=== Items from a dataset ===
* * * * *

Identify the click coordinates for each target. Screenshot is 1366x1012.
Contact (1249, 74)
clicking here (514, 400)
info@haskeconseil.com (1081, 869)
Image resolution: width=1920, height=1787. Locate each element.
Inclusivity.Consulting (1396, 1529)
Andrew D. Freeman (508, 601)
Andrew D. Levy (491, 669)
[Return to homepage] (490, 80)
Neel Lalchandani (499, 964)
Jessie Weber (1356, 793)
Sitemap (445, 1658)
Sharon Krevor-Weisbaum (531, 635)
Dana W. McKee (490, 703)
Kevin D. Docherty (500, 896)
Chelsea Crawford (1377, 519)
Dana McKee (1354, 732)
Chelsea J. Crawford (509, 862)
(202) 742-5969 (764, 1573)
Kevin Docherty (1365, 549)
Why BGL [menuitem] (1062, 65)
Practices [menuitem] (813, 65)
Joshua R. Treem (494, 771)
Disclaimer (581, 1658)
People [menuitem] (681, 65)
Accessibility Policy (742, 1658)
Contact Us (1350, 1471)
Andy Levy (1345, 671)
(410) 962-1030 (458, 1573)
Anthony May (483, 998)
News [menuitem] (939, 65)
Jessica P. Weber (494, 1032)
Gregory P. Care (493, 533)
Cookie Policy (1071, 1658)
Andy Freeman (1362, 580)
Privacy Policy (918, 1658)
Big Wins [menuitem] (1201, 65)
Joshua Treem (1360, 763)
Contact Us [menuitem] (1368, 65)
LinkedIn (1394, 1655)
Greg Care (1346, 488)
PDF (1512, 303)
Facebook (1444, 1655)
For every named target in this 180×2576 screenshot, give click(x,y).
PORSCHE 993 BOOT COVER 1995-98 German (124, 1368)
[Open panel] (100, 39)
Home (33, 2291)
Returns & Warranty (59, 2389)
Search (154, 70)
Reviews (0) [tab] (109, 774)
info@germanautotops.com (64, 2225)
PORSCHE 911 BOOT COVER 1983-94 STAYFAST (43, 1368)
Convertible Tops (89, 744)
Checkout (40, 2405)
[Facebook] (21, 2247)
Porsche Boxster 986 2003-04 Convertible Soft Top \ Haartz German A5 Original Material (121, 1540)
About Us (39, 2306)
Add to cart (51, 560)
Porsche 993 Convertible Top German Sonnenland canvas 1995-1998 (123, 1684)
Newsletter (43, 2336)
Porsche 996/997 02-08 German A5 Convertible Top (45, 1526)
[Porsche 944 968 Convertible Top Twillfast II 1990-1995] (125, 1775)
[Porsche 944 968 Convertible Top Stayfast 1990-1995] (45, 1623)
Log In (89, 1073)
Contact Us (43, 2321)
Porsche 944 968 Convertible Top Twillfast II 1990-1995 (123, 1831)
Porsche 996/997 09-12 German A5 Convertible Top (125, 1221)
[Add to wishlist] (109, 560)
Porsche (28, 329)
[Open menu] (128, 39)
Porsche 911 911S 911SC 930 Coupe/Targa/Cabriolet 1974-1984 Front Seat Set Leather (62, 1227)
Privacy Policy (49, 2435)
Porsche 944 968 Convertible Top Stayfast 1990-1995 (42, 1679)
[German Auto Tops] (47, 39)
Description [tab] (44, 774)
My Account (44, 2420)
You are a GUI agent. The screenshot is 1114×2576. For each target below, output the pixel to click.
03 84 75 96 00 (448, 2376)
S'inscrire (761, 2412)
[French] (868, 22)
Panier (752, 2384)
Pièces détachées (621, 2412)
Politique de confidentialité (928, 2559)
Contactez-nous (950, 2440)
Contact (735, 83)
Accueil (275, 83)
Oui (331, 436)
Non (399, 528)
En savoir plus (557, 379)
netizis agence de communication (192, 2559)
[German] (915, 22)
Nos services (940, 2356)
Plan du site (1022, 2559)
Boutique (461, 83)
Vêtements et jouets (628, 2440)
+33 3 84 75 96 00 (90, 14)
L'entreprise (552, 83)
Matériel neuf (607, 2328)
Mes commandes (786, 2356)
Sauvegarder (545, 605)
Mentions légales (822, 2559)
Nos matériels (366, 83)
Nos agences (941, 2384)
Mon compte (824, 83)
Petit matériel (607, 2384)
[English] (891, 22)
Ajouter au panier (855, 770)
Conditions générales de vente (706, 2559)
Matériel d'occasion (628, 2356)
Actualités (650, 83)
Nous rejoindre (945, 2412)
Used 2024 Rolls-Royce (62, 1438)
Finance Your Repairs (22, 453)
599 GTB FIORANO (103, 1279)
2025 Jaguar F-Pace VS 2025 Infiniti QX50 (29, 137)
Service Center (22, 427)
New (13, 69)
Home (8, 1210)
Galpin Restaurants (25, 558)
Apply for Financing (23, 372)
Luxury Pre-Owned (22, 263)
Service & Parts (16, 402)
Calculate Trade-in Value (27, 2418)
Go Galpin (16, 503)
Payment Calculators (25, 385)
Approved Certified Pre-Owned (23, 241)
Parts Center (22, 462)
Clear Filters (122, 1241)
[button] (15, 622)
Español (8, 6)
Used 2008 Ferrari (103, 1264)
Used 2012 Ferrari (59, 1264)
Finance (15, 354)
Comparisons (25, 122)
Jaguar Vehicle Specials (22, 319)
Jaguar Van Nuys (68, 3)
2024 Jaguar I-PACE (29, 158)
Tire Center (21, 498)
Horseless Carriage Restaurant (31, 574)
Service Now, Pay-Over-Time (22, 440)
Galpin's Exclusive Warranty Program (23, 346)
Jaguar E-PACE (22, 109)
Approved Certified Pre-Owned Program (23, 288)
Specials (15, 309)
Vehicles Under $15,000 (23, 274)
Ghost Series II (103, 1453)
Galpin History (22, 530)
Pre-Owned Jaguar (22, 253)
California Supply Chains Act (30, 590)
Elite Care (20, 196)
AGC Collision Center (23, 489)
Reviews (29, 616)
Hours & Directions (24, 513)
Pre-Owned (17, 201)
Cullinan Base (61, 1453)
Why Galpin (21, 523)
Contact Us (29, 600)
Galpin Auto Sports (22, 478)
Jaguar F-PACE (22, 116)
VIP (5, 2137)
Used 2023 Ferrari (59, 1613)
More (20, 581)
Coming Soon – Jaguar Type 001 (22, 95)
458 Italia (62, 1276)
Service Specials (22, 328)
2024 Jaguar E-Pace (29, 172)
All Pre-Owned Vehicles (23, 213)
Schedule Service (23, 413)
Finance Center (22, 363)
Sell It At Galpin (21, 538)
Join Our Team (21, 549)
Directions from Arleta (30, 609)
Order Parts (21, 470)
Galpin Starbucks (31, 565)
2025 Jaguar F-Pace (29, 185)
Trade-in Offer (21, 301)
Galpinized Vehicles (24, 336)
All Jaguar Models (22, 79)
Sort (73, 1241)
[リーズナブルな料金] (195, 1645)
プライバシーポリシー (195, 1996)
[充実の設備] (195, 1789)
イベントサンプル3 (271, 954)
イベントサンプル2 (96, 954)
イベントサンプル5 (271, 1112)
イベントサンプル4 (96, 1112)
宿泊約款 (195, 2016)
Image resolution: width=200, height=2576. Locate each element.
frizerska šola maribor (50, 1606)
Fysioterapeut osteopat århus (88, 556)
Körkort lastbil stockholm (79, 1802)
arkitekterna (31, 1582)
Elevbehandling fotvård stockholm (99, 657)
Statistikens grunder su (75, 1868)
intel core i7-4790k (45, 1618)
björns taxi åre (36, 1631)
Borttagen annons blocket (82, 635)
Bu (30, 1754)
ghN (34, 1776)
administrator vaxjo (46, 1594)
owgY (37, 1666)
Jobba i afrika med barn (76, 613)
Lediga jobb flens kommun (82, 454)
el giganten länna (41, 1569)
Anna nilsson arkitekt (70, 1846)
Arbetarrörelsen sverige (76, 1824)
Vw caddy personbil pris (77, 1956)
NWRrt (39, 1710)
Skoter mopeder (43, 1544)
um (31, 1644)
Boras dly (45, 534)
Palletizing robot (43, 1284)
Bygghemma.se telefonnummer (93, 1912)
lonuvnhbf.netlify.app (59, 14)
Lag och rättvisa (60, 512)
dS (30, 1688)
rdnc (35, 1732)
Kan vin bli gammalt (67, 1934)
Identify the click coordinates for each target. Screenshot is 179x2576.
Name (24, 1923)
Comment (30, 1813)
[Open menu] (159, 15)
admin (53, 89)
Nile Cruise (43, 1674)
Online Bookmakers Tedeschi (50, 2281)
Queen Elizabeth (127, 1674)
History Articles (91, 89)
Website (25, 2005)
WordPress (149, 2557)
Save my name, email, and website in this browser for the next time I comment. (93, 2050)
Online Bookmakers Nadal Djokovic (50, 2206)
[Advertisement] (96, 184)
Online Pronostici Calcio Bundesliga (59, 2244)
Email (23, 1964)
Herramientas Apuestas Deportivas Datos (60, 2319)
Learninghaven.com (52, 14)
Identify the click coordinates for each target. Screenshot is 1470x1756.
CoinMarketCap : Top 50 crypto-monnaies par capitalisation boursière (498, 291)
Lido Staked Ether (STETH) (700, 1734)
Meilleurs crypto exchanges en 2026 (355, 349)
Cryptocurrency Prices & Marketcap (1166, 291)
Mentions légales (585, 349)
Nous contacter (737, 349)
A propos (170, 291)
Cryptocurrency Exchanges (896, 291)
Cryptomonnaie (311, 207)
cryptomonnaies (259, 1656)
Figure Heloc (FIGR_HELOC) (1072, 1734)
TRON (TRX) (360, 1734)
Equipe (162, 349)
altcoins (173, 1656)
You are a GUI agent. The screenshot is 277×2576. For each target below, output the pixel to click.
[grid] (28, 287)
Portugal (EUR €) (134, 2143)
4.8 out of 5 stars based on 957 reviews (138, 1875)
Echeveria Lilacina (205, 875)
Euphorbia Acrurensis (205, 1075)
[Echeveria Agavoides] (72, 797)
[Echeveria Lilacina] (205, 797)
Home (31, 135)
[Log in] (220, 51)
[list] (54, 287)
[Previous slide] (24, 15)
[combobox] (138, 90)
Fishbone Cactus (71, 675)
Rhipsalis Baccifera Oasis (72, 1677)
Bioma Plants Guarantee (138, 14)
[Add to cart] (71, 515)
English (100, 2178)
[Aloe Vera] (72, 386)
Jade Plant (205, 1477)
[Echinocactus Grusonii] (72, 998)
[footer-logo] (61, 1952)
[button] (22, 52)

* * * * *

=== Task directions ===
Copy out only the lines of the records above from the one with "599 GTB FIORANO (103, 1279)" through the one with "All Jaguar Models (22, 79)", exactly as they stand, both included.

=== Your response ===
599 GTB FIORANO (103, 1279)
2025 Jaguar F-Pace VS 2025 Infiniti QX50 (29, 137)
Service Center (22, 427)
New (13, 69)
Home (8, 1210)
Galpin Restaurants (25, 558)
Apply for Financing (23, 372)
Luxury Pre-Owned (22, 263)
Service & Parts (16, 402)
Calculate Trade-in Value (27, 2418)
Go Galpin (16, 503)
Payment Calculators (25, 385)
Approved Certified Pre-Owned (23, 241)
Parts Center (22, 462)
Clear Filters (122, 1241)
[button] (15, 622)
Español (8, 6)
Used 2008 Ferrari (103, 1264)
Used 2012 Ferrari (59, 1264)
Finance (15, 354)
Comparisons (25, 122)
Jaguar Vehicle Specials (22, 319)
Jaguar Van Nuys (68, 3)
2024 Jaguar I-PACE (29, 158)
Tire Center (21, 498)
Horseless Carriage Restaurant (31, 574)
Service Now, Pay-Over-Time (22, 440)
Galpin's Exclusive Warranty Program (23, 346)
Jaguar E-PACE (22, 109)
Approved Certified Pre-Owned Program (23, 288)
Specials (15, 309)
Vehicles Under $15,000 (23, 274)
Ghost Series II (103, 1453)
Galpin History (22, 530)
Pre-Owned Jaguar (22, 253)
California Supply Chains Act (30, 590)
Elite Care (20, 196)
AGC Collision Center (23, 489)
Reviews (29, 616)
Hours & Directions (24, 513)
Pre-Owned (17, 201)
Cullinan Base (61, 1453)
Why Galpin (21, 523)
Contact Us (29, 600)
Galpin Auto Sports (22, 478)
Jaguar F-PACE (22, 116)
VIP (5, 2137)
Used 2023 Ferrari (59, 1613)
More (20, 581)
Coming Soon – Jaguar Type 001 (22, 95)
458 Italia (62, 1276)
Service Specials (22, 328)
2024 Jaguar E-Pace (29, 172)
All Pre-Owned Vehicles (23, 213)
Schedule Service (23, 413)
Finance Center (22, 363)
Sell It At Galpin (21, 538)
Join Our Team (21, 549)
Directions from Arleta (30, 609)
Order Parts (21, 470)
Galpin Starbucks (31, 565)
2025 Jaguar F-Pace (29, 185)
Trade-in Offer (21, 301)
Galpinized Vehicles (24, 336)
All Jaguar Models (22, 79)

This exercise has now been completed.